Monte Carlo Methods for Rough Free Energy Landscapes: Population Annealing and Parallel Tempering
Jon Machta, Richard S. Ellis

TL;DR
This paper compares population annealing and parallel tempering, two Monte Carlo methods, analyzing their efficiency and convergence in simulating systems with complex free energy landscapes.
Contribution
It provides a detailed comparison of the convergence properties and efficiency of population annealing and parallel tempering for large systems.
Findings
Population annealing converges faster initially.
Parallel tempering converges exponentially and ultimately more rapidly.

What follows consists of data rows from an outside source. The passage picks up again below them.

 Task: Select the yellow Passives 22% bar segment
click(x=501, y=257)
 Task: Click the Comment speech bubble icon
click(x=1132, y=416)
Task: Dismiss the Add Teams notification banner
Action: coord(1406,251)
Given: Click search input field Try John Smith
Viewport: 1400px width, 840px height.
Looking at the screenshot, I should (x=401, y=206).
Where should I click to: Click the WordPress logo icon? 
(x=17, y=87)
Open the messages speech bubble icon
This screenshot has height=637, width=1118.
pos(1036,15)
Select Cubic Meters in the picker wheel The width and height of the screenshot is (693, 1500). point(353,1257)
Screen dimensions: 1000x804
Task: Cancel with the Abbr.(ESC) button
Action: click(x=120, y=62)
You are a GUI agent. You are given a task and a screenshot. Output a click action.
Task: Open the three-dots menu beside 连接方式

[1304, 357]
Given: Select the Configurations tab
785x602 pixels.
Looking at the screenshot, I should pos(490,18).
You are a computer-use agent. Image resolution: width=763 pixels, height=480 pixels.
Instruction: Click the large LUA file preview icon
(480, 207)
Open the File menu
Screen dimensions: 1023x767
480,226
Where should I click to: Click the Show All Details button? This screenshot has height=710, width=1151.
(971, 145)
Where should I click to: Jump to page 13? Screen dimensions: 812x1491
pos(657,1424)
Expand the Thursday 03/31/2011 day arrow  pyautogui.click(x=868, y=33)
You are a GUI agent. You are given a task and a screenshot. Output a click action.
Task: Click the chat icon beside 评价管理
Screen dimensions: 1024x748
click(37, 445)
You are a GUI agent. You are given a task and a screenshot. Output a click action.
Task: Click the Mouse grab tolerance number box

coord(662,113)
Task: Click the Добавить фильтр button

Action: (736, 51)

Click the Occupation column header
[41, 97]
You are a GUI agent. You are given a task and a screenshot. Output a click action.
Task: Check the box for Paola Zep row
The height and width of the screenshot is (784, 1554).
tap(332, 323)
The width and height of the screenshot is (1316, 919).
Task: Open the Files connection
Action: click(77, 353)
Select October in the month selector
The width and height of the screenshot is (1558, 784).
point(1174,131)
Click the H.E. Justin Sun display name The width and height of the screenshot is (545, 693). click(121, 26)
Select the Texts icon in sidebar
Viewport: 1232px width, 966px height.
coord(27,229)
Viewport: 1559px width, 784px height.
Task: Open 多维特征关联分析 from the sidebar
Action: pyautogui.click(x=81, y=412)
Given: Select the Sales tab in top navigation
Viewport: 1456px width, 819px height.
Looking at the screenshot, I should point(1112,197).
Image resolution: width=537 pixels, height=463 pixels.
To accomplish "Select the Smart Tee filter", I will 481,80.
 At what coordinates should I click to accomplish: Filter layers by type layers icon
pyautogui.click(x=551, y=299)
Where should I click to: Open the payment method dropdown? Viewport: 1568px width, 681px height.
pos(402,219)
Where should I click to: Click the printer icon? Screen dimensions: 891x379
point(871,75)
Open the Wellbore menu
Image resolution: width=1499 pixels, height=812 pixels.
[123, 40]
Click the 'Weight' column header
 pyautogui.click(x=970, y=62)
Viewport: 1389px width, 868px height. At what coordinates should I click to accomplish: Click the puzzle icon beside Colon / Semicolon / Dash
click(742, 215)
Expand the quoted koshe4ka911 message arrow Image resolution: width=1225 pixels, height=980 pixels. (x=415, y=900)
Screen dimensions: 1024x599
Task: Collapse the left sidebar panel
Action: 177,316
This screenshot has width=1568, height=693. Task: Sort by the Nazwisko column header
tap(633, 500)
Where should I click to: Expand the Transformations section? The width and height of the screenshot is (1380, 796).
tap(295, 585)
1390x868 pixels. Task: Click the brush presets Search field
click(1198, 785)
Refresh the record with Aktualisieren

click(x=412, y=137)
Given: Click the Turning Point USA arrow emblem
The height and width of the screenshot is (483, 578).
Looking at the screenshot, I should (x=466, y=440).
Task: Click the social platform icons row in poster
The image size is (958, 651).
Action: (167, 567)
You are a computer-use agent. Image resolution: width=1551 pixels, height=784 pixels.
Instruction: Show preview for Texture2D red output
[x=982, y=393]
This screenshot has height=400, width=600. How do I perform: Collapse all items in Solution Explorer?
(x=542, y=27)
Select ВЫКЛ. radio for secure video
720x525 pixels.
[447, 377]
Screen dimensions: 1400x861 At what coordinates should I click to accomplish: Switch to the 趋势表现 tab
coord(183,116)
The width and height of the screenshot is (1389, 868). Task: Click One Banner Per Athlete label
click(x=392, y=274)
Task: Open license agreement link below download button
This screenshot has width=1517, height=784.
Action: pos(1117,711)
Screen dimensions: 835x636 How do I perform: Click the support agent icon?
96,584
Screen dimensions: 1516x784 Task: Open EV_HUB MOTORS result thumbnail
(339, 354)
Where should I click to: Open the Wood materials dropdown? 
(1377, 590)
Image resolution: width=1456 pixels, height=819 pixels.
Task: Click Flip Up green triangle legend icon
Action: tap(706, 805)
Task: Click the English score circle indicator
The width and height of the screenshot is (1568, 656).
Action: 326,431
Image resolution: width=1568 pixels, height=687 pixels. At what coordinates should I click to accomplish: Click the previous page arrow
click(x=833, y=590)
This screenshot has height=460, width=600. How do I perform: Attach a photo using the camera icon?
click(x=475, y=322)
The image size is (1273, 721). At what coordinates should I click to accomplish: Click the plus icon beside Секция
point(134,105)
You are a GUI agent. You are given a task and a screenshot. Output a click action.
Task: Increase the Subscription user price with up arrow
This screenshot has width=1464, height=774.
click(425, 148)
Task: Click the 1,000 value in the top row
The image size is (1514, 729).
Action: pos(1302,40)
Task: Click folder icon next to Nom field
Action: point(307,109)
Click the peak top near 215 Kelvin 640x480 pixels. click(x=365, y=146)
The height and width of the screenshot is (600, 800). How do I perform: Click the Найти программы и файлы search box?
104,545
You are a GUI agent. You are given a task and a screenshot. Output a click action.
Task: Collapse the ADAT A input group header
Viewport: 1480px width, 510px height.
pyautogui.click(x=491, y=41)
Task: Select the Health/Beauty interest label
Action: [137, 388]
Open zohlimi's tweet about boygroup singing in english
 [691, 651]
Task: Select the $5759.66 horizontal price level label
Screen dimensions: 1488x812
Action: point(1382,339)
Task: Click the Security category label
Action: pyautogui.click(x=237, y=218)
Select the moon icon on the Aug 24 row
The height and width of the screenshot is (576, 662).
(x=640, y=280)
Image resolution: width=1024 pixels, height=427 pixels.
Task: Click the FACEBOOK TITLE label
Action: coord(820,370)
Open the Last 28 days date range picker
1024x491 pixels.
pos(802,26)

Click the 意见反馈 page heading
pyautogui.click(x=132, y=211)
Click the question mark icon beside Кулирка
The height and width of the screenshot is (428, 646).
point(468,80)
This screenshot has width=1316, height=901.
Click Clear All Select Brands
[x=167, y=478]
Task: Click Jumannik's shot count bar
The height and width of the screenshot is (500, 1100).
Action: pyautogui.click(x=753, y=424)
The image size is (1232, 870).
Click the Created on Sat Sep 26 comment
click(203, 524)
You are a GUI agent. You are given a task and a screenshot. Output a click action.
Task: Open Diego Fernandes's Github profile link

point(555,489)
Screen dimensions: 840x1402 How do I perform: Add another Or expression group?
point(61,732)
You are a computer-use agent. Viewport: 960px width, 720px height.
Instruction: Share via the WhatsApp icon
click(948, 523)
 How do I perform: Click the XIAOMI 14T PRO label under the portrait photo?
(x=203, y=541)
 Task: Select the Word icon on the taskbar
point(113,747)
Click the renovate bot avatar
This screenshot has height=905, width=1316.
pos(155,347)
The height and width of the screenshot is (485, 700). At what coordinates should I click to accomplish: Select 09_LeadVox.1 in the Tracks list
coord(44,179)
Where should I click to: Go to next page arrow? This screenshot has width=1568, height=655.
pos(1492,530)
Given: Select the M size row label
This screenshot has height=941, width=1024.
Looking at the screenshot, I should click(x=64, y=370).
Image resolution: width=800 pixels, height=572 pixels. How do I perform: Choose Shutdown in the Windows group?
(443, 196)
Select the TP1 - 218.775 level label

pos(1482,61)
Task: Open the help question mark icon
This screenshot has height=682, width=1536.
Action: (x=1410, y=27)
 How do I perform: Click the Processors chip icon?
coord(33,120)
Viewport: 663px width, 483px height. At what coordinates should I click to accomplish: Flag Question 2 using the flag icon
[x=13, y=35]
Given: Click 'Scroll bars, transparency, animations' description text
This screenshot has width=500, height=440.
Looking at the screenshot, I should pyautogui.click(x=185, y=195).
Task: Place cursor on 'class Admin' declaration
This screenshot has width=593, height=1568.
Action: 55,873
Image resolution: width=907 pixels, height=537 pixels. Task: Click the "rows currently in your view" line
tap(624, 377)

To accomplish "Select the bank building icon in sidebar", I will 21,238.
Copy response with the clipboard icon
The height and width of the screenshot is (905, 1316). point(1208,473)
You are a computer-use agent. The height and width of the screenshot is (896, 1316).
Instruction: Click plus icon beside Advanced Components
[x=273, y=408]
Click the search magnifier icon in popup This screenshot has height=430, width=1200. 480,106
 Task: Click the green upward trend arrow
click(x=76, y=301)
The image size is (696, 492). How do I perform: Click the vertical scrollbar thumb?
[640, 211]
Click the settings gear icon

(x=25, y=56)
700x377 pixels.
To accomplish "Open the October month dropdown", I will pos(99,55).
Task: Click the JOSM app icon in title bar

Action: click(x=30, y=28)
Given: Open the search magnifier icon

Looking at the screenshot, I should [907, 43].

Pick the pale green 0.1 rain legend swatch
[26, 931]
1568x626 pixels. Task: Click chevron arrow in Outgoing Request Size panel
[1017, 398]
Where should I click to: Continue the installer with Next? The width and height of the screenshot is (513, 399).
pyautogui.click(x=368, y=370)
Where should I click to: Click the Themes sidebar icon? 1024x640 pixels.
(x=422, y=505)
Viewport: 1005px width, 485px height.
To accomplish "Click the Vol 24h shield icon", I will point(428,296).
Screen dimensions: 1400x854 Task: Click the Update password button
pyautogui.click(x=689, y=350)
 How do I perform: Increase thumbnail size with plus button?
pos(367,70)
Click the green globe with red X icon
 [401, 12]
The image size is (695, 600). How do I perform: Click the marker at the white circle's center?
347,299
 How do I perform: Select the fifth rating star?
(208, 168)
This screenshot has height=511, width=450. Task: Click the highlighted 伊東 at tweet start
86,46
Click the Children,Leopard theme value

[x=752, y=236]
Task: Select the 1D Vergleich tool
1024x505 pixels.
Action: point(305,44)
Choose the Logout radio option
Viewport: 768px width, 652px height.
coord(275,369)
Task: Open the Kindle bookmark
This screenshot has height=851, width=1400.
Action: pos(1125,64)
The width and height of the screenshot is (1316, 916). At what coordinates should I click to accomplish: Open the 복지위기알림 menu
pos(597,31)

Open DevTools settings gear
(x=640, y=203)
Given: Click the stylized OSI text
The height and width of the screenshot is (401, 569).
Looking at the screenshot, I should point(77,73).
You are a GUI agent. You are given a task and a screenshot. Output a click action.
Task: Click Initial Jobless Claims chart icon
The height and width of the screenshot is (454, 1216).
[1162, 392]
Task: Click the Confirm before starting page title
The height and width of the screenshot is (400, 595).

Both methods effectively overcome free energy barriers.
Abstract
Parallel tempering and population annealing are both effective methods for simulating equilibrium systems with rough free energy landscapes. Parallel tempering, also known as replica exchange Monte Carlo, is a Markov chain Monte Carlo method while population annealing is a sequential Monte Carlo method. Both methods overcome the exponential slowing associated with high free energy barriers. The convergence properties and efficiency of the two methods are compared. For large systems, population annealing initially converges to equilibrium more rapidly than parallel tempering for the same amount of computational work. However, parallel tempering converges exponentially and population annealing inversely in the computational work so that ultimately parallel tempering approaches equilibrium more rapidly than population annealing.